Hal ini merupakan proses penyempurnaan dari pendekatan yang hanya sekadar mangandalkan keterampilan kognitif dan mekanis menuju ke tata kelola berpikir yang lebih kompleks, yang tentu saja membutuhkan kaliber sistem pendidikan yang berbeda.
Memahami bahwa laju perubahan dunia tidak selalu deterministik dan menyadari perbedaan sudut pandang merupakan modal yang berharga. Selain itu, penekanan soal pentingnya kapasitas adaptif, kreativitas, serta kemampuan penalaran kualitatif dalam rangka mengintegrasikan teori dan penerapannya. Semua itu mencakup serangkaian kompetensi manusia yang dibutuhkan di era otomasi.
Baca juga: Spiritualitas: Akar Pendidikan Berkualitas
Ekosistem pendidikan yang lebih luas dibutuhkan untuk memberi kesempatan pengembangan diri seseorang secara holistik. Meskipun saat ini kita menyadari persoalan pendidikan dan berusaha untuk memperbaiki, tanpa disadari kita masih memandang dengan cara lama yang telah usang.
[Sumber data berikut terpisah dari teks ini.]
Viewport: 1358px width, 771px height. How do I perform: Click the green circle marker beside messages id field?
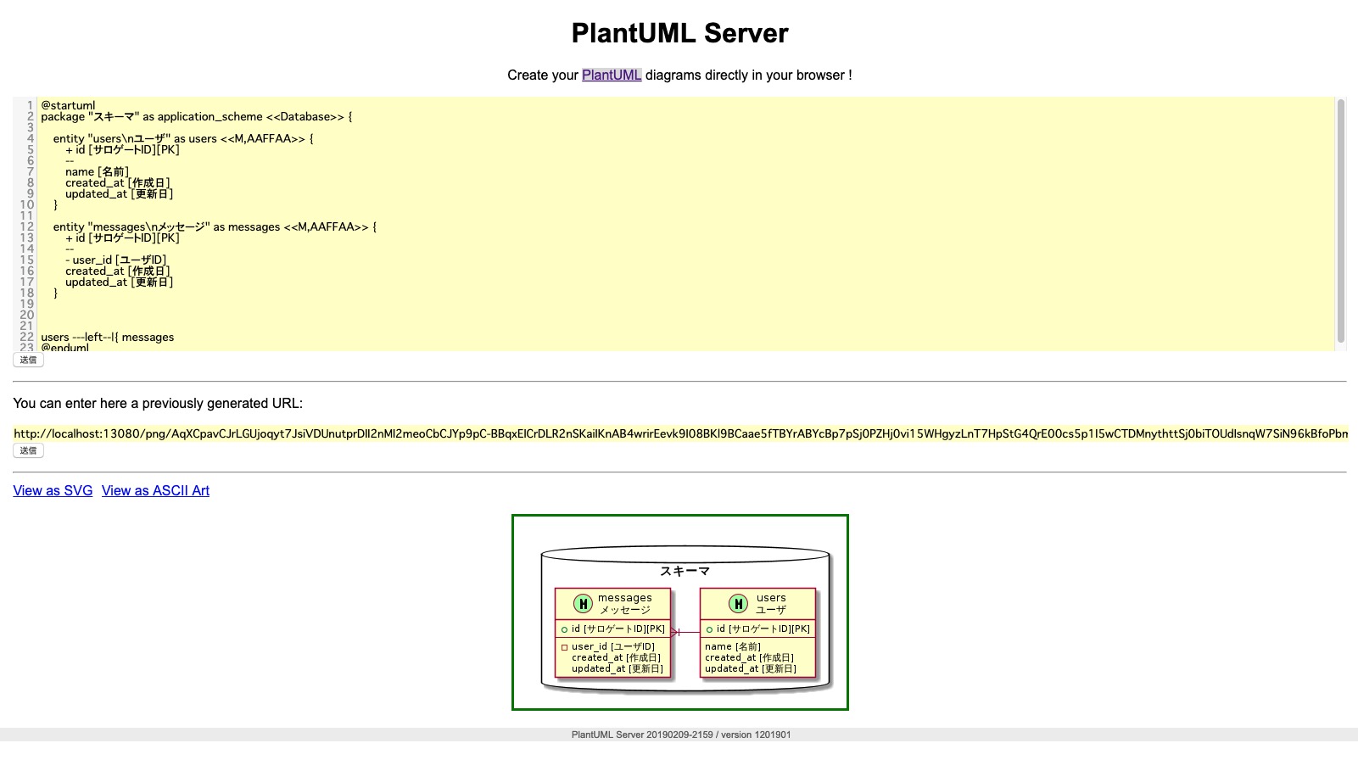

Sistem, paradigma, dan struktur berpikir yang telah usang justru dilanggengkan dan dipraktikkan setiap hari. Sistem pendidikan berkembang sedemikian rupa dan mengarah, menguat, dan semakin terpusat.
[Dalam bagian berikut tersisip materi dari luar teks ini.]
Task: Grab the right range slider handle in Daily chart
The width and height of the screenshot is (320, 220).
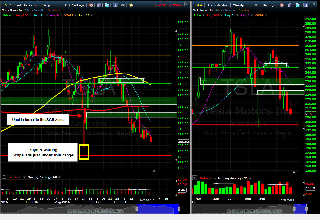Action: point(179,209)
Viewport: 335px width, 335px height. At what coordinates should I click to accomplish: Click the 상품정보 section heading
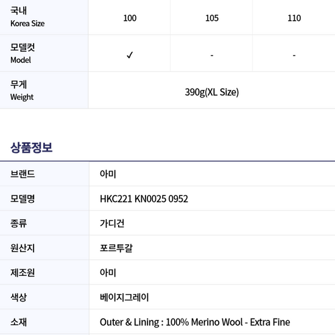(x=31, y=147)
Apa yang dimaksud pendidikan yang berkembang adalah apa yang terjadi di dalam kotak ruang akademik (sekolah, universitas, perpustakaan, dan sejenisnya). Proses belajar dipusatkan di ruang tertutup akademik.
Proses pendekatan pendidikan usang semacam itu memang cocok diterapkan di era kalangkaan informasi. Namun, kenyataannya saat ini kita memiliki sumber daya yang mudah dan bebas diakses dan dipelajari orang banyak.